In the instant case, plaintiffs allege that the defendant, Charlene Lange, was a sales advisor for Act II. They allege that she later became a founding leader for AU, meaning that she has a team of sales representatives beneath her; and, despite being notified in writing that the sale of the subject styles of jewelry violated Wooten's contractual and other legal obligations, Lange continues to sell the pieces in question, and she enables and encourages others on her team to do so. The complaint is in three counts alleging tortious interference with contracts, misappropriation of trade secrets, a violation of the Connecticut Unfair Trade Practice Act and unjust enrichment. Plaintiffs seek money damages and injunctive relief against Lange. Plaintiffs also have brought similar suits in Arizona, Colorado and Ohio against other former Act II sales advisors who are allegedly now working as founding leaders for AU. See Act II Jewelry, LLC et al. v. Mary Reed et al., Superior Court of Arizona, Maricopa County, Doc. No. CV–2015–011483; Act II Jewelry, LLC et al. v. Stephanie Richard, District Court, El Paso County, Colorado, Case No.2015CV32871; Act II Jewelry, LLC et al. v. Heather Marshman Dages, Court of Common Pleas, Franklin County, Ohio, Case No. 15CV008878.
III
Defendant argues, inter alia, that a stay is appropriate because the claims at issue in the instant case have as their lynchpin the resolution of claims at issue in the Illinois action; that the plaintiffs are the same in both actions; and that, although the defendants in these actions are not the same, the claims in the Connecticut action are entirely derivative of the Illinois claims. In order to prove their claims in the Connecticut action that Lange assisted and/or participated in Wooten's alleged breaches of contractual, statutory or common-law duties, the plaintiffs must first prove that Wooten's alleged breaches occurred, defendant argues. Wooten's alleged conduct is the subject of the Illinois action. This, defendant argues, presents a situation that cries out for a stay of the Connecticut action in order to prevent potentially conflicting decisions, and to promote economy of time and effort for the court, for counsel, and for the litigants.
Plaintiffs concede that there are certain factual commonalities in both cases, but argue, inter alia, that the Connecticut case should not be stayed pending resolution of the Illinois action because Lange is not a party to the Illinois action, she is not subject to the jurisdiction of Illinois, and the causes of action are different. Moreover, it would be prejudicial to the plaintiffs if this case were to be stayed because it would permit Lange to proceed with her ongoing wrongdoing, they argue. However, they also represent that they are not seeking preliminary injunctive relief and, at this time, there is no legal impediment to Lange's continuing her business while the lawsuit proceeds. Plaintiff's Brief of February 1, 2016, pp. 2–3.

■ Required actions
**a)** Reproduce word for word the passage of the court opinion excerpt from "Plaintiffs concede that" up to and including "2016, pp. 2–3.".
**b)** List the defendants named in the similar suits the plaintiffs brought in other states, as given in the court opinion excerpt.
**c)** Write the next part of the court opinion excerpt on the Act II Jewelry lawsuit against Charlene Lange, picking up after its final sentence.

■ Dataset rows
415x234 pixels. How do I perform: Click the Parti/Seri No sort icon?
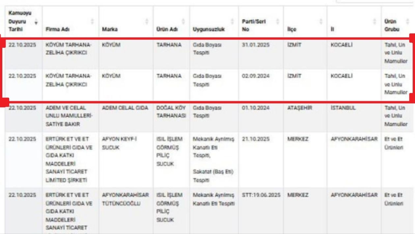(x=277, y=22)
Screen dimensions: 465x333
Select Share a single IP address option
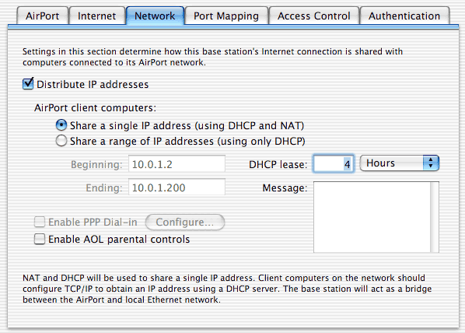click(x=61, y=125)
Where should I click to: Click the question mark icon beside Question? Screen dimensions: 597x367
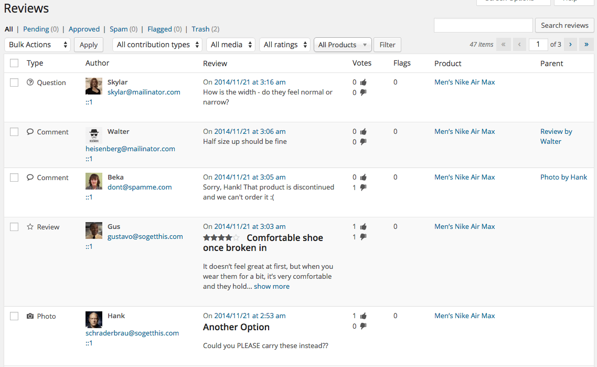point(30,82)
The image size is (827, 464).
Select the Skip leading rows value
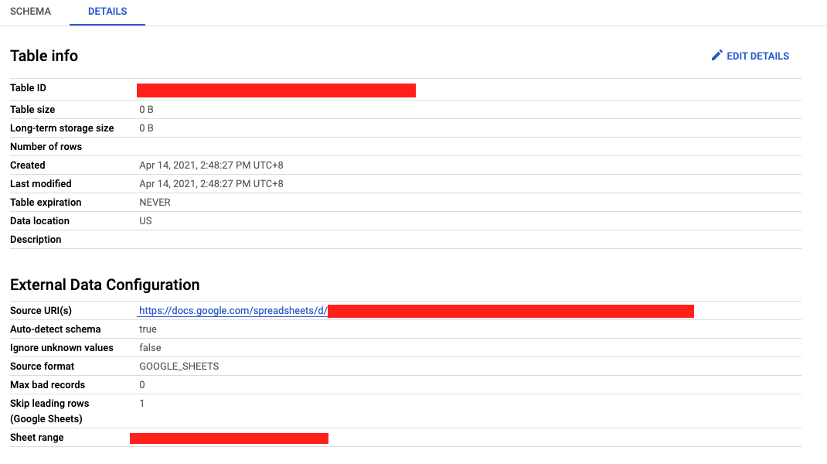click(142, 403)
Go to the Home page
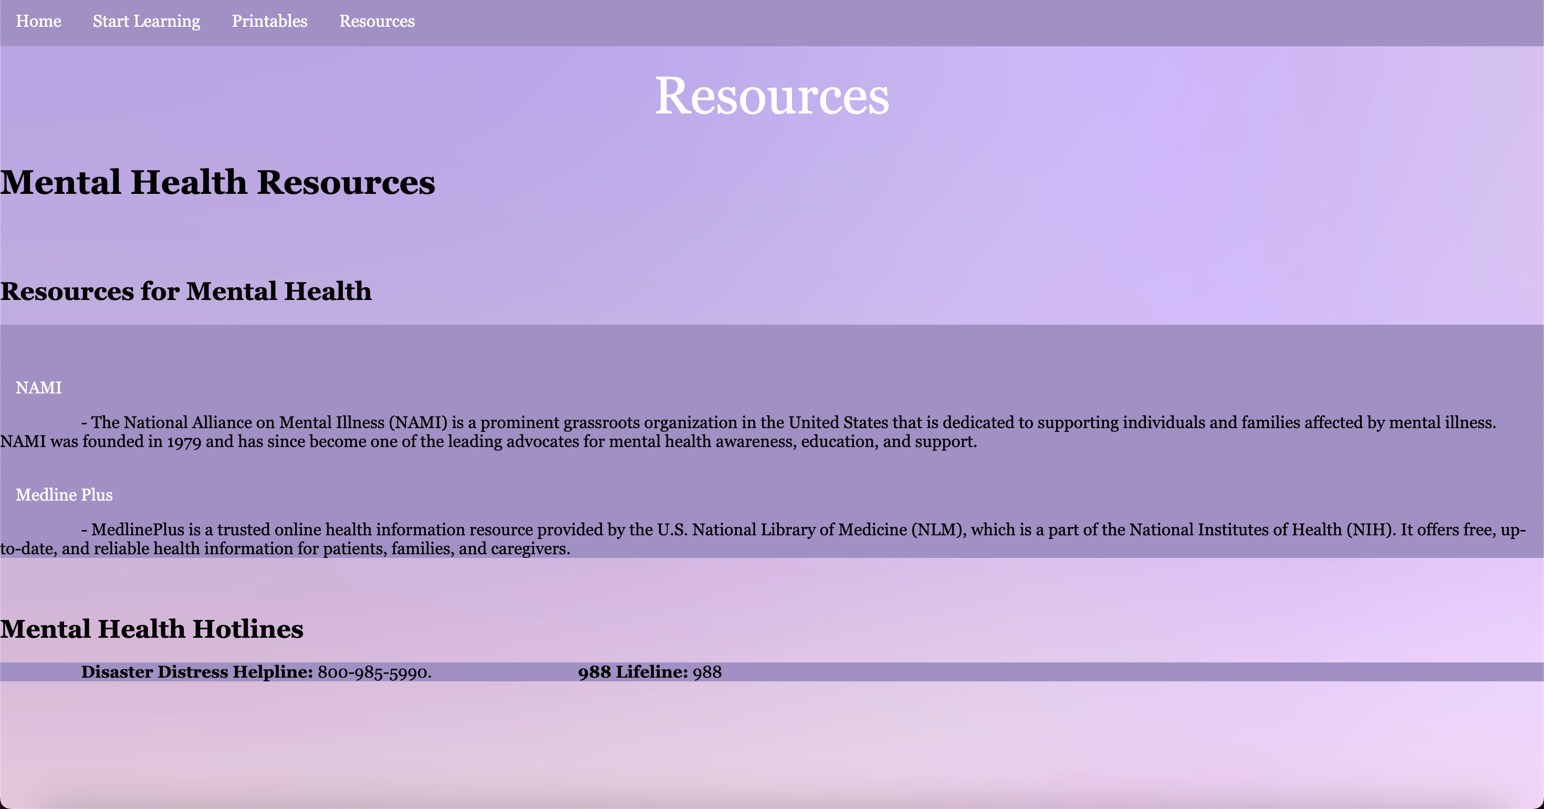 click(x=38, y=22)
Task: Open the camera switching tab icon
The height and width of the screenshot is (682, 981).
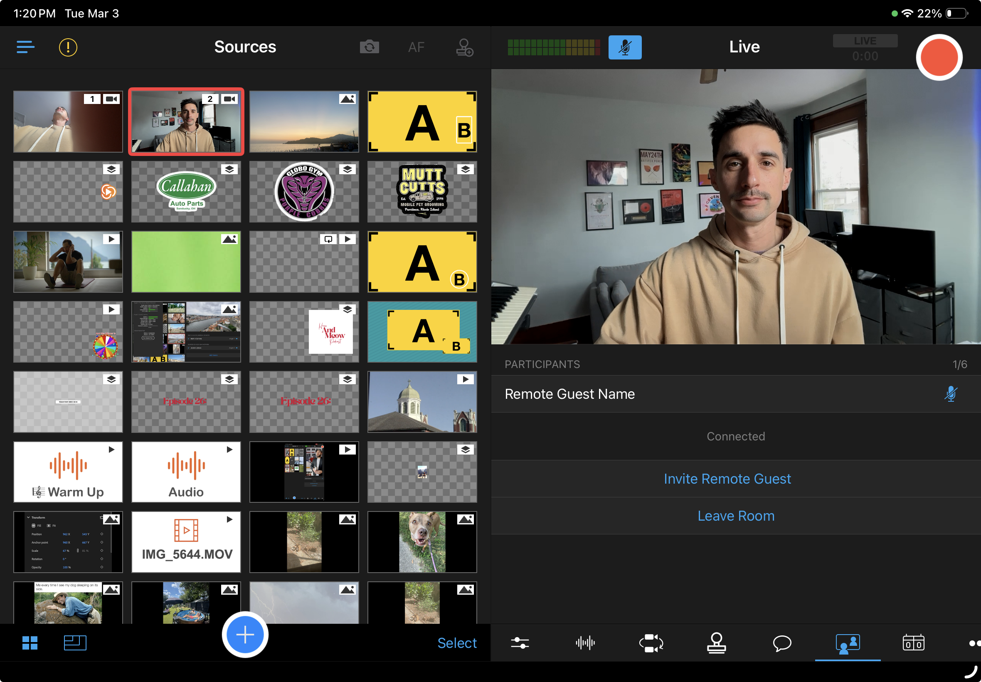Action: [651, 643]
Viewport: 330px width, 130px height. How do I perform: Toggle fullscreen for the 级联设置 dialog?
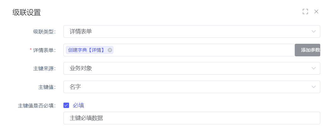pos(305,12)
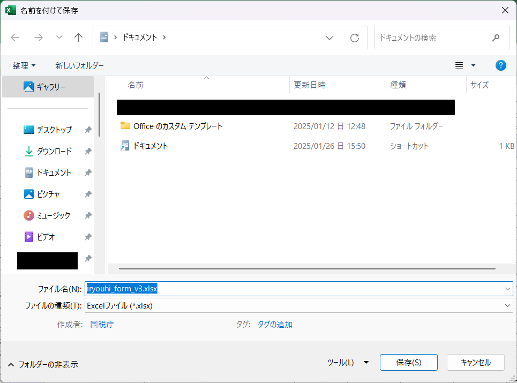
Task: Open the Help question mark icon
Action: (x=501, y=65)
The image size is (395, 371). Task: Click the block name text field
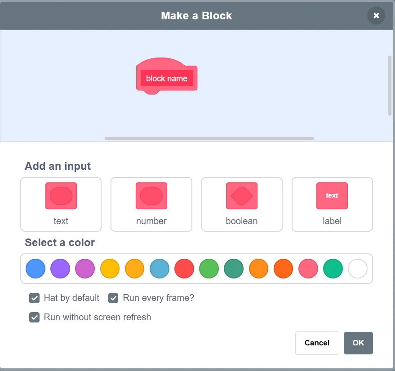pyautogui.click(x=167, y=79)
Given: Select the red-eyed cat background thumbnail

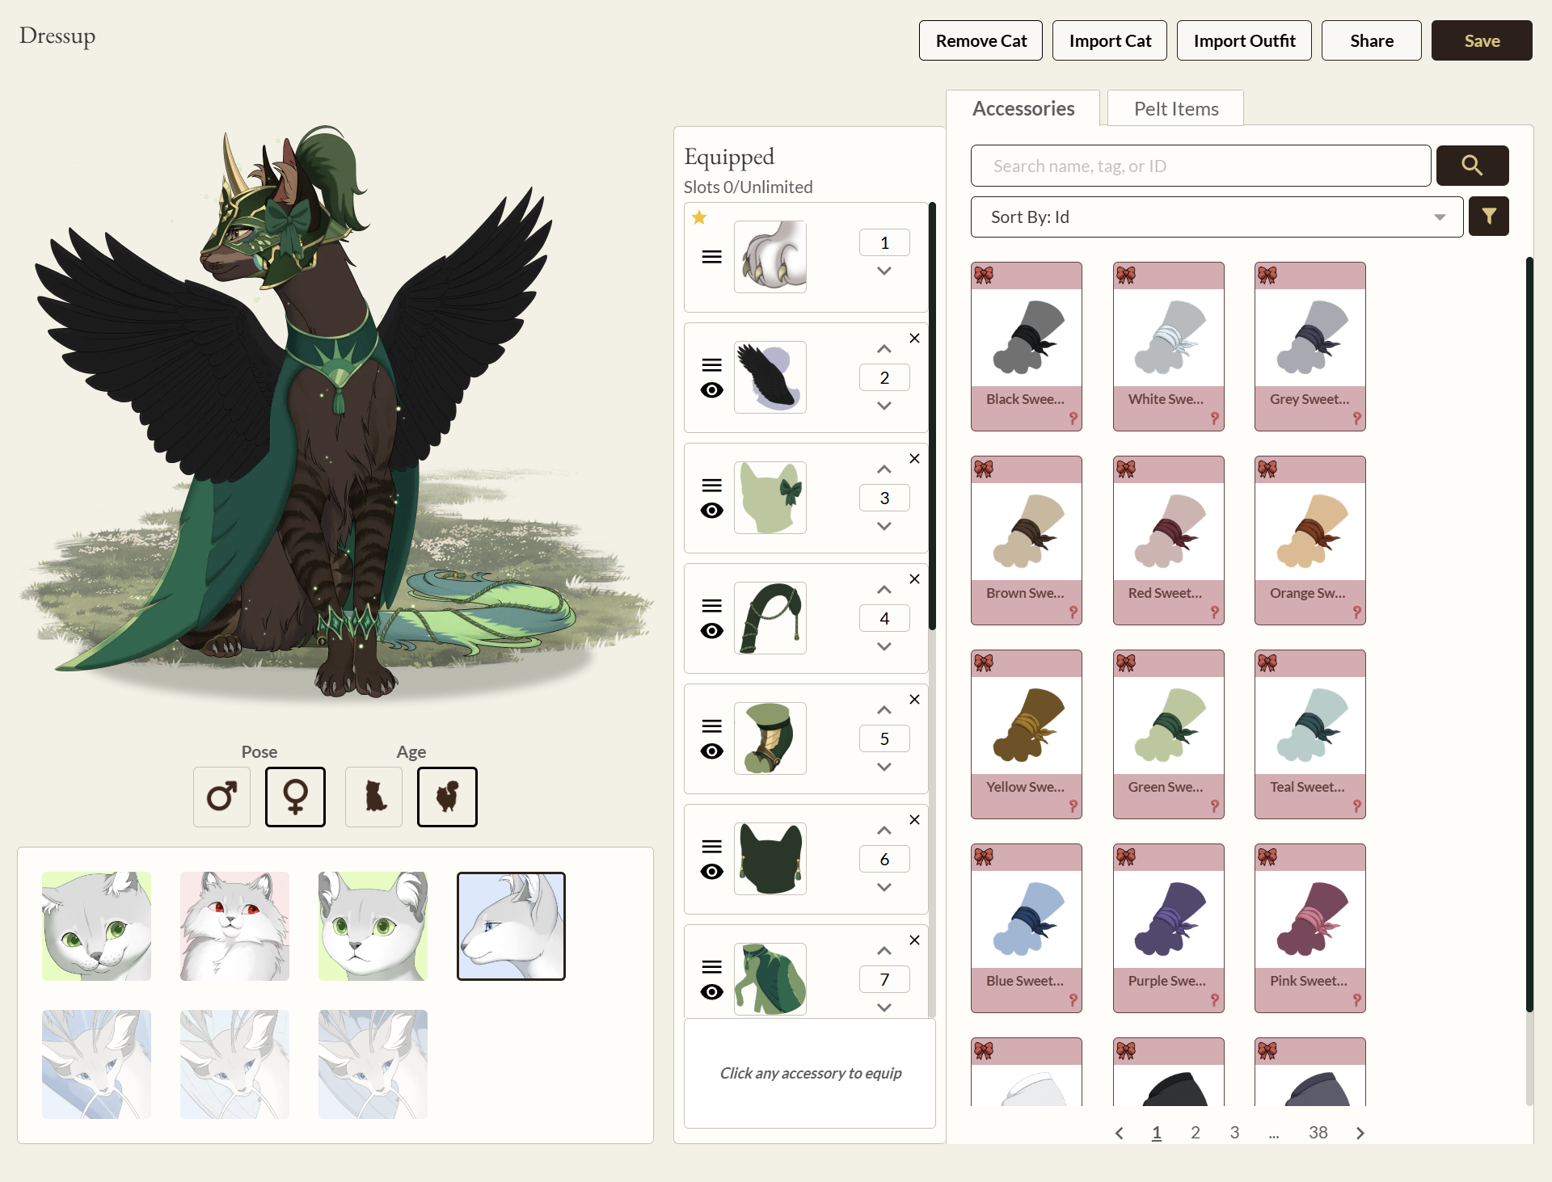Looking at the screenshot, I should tap(234, 926).
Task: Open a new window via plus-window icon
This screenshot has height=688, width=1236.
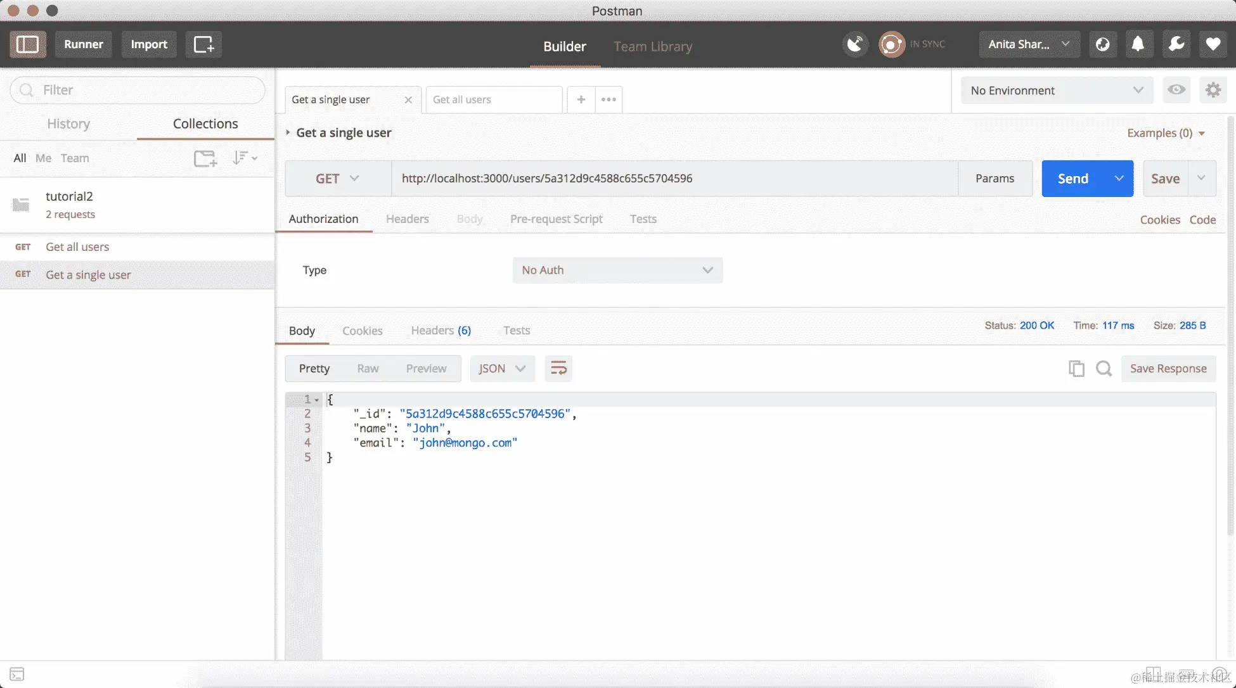Action: (x=203, y=44)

■ Expected answers
**a)**
Plaintiffs concede that there are certain factual commonalities in both cases, but argue, inter alia, that the Connecticut case should not be stayed pending resolution of the Illinois action because Lange is not a party to the Illinois action, she is not subject to the jurisdiction of Illinois, and the causes of action are different. Moreover, it would be prejudicial to the plaintiffs if this case were to be stayed because it would permit Lange to proceed with her ongoing wrongdoing, they argue. However, they also represent that they are not seeking preliminary injunctive relief and, at this time, there is no legal impediment to Lange's continuing her business while the lawsuit proceeds. Plaintiff's Brief of February 1, 2016, pp. 2–3.

**b)**
Mary Reed
Stephanie Richard
Heather Marshman Dages

**c)**
The court finds the defendant's arguments to be more persuasive. The key issue in the Connecticut case is whether Lange's sale of AU products is in violation of Wooten's contracts and legal obligations. Indeed, most of the factual allegations in the case concern Wooten and AU. The Connecticut complaint even alleges the filing of the Illinois action as a significant factual event. See Complaint, para. 22. If it is determined that Wooten and AU have not breached any duty nor committed any violation, then it is most likely that Lange, as an AU sales representative, would not be subject to liability, either. If Wooten and/or AU are found to have breached a duty or committed a violation, then Lange, likewise, might be subject to some liability. Complete resolution of the issue of whether Wooten and/or AU have breached a duty or committed a violation most likely can only be made in the Illinois action because Wooten and AU are parties to the litigation there, and, thus, are subject to the Illinois court's orders. They are not parties to the Connecticut case and, therefore, are not subject to the Connecticut court's orders. Thus, it is clear that a decision in the Illinois action “may not settle every question of law and fact in suits [against other sales representatives in other jurisdictions] but in all likelihood it will settle many and simplify them all.” Landis v. North American Co., supra, 299 U.S. 256. Even assuming, arguendo, that some issues can be resolved in the Connecticut action without Wooten or AU being parties to the litigation in Connecticut, the resulting litigation would inevitably cause a duplication of effort and expense for all and could produce inconsistent results on the same issues vis-a-vis the simultaneous litigation elsewhere. To avoid that specter, it would be most appropriate to grant the motion for stay in the instant case.
Similar motions for stay have been filed in the cases pending in Arizona, Colorado and Ohio against the other founding leaders. Two motions have already been decided. In both instances the courts have granted the motions for stay. See Act II Jewelry, LLC et al. v. Mary Reed et al., Superior Court of Arizona, Maricopa County, Doc. No. CV–2015–011483, Minute Entry (February 24, 2016, Whitten, J.); Act II Jewelry, LLC et al. v. Stephanie Richard, District Court, El Paso County, Colorado, Case No.2015CV32871, Order (February 1, 2016, Schwartz, J.). This court will rule likewise.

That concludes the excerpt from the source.